Early recognition of chemotherapy-related leukoencephalopathy is important, given that drug discontinuation is generally associated with clinical and radiological improvement. However, spontaneous recovery has been also reported [10]. The benefit of steroids is unclear. It is remarkable that, in a case in which chemotherapy was discontinued due to capecitabine neurotoxicity, no signs were seen after reintroduction of chemotherapy [3]. The natural history and long-term effects remain unknown both in case of continuation or reintroduction of the drug. A good explanation may be the paucity of reported cases of neurotoxicity with capecitabine and the absence of specific prognostic markers for patients at increased risk. An important question remains: can these patients be rechallenged with the same drug? Our case shows that reintroduction of lower doses (metronomic chemotherapy) may be a safe choice. Moreover, our case is noteworthy in that the patient had a good, unusually enduring response to reintroduction of effective chemotherapy, not unusual in other solid tumors [13].

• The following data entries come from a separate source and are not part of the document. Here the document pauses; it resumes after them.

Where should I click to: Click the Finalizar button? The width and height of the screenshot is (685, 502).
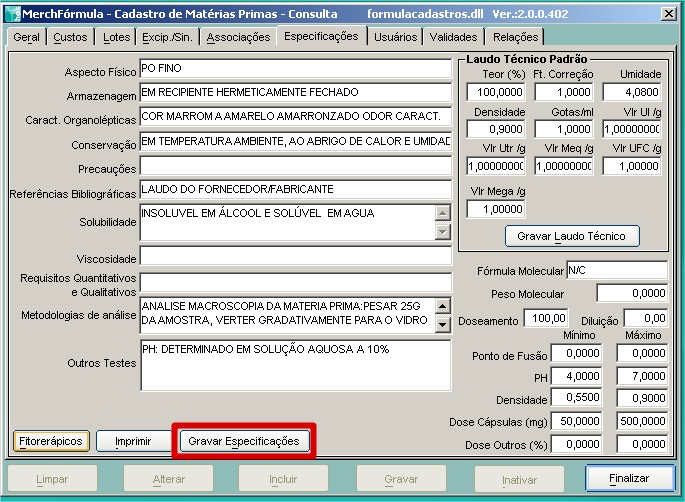pyautogui.click(x=630, y=479)
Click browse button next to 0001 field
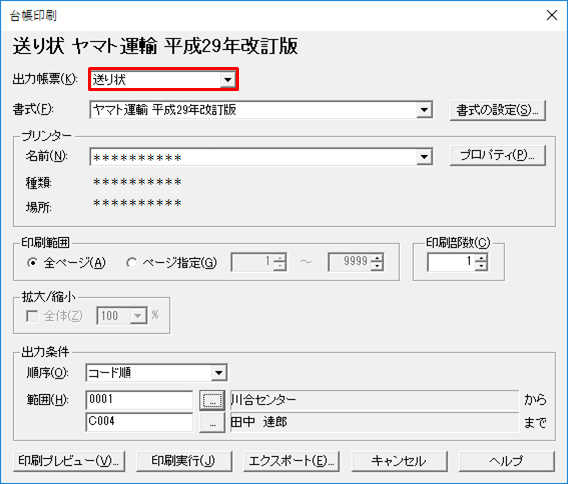568x484 pixels. click(212, 400)
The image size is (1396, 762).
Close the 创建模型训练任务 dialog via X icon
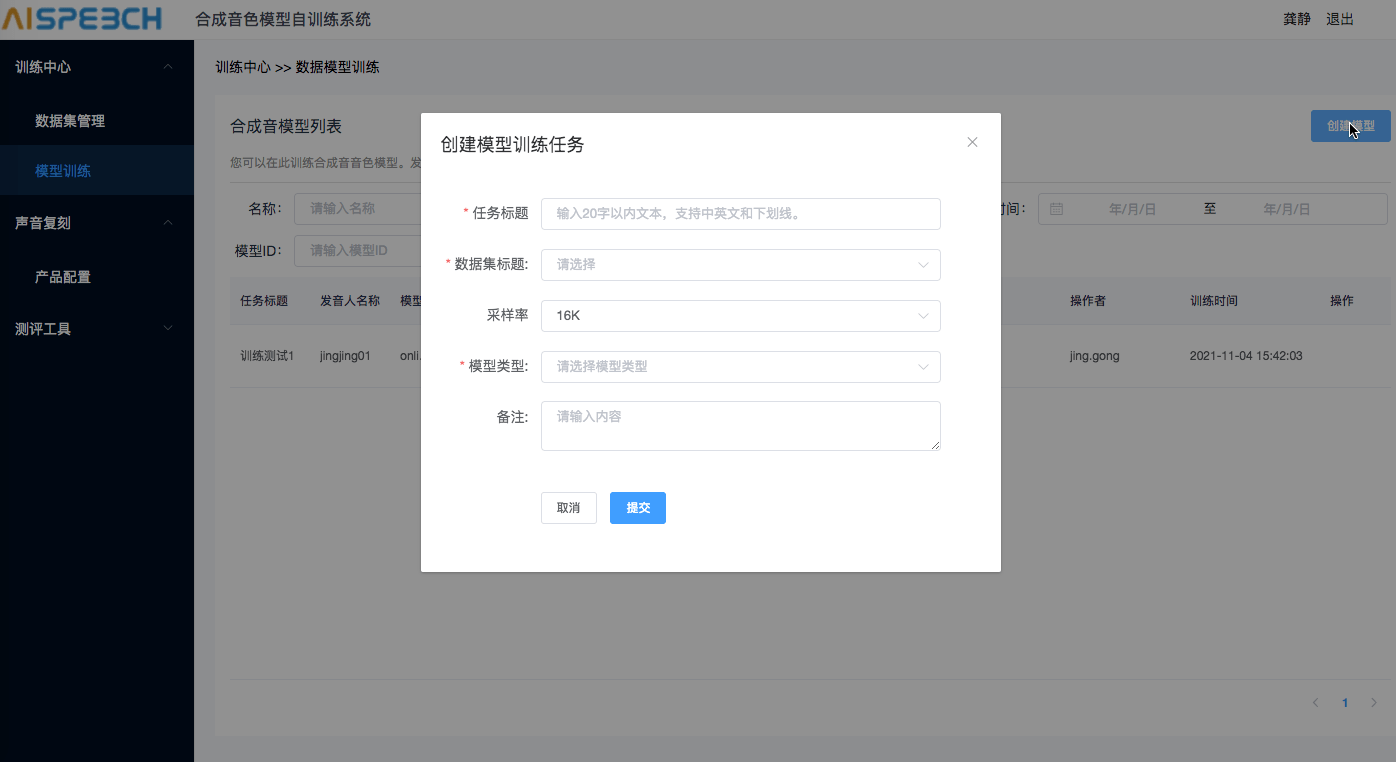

There are not enough data to allow any firm conclusions to be drawn as to whether cerebellar toxicity is more frequent following rechallenge with capecitabine [4]. However, in the absence of an alternative treatment, the drug could be restarted at a lower dose and under close monitoring of the patient. Since the mechanism of action is not fully understood, clinicians should be aware of this rare complication in order to take appropriate therapeutic decisions. Moreover, the choice of timing for administration of monoclonal antibodies (bevacizumab) is significant for achieving the maximum benefit. Furthermore, the selection of appropriate treatment break strategy for patients with advanced cancer is essential. For this purpose, treatment breaks could be incorporated in the treatment plan, as they result in a lower risk of significant toxicity without negative effect in overall survival.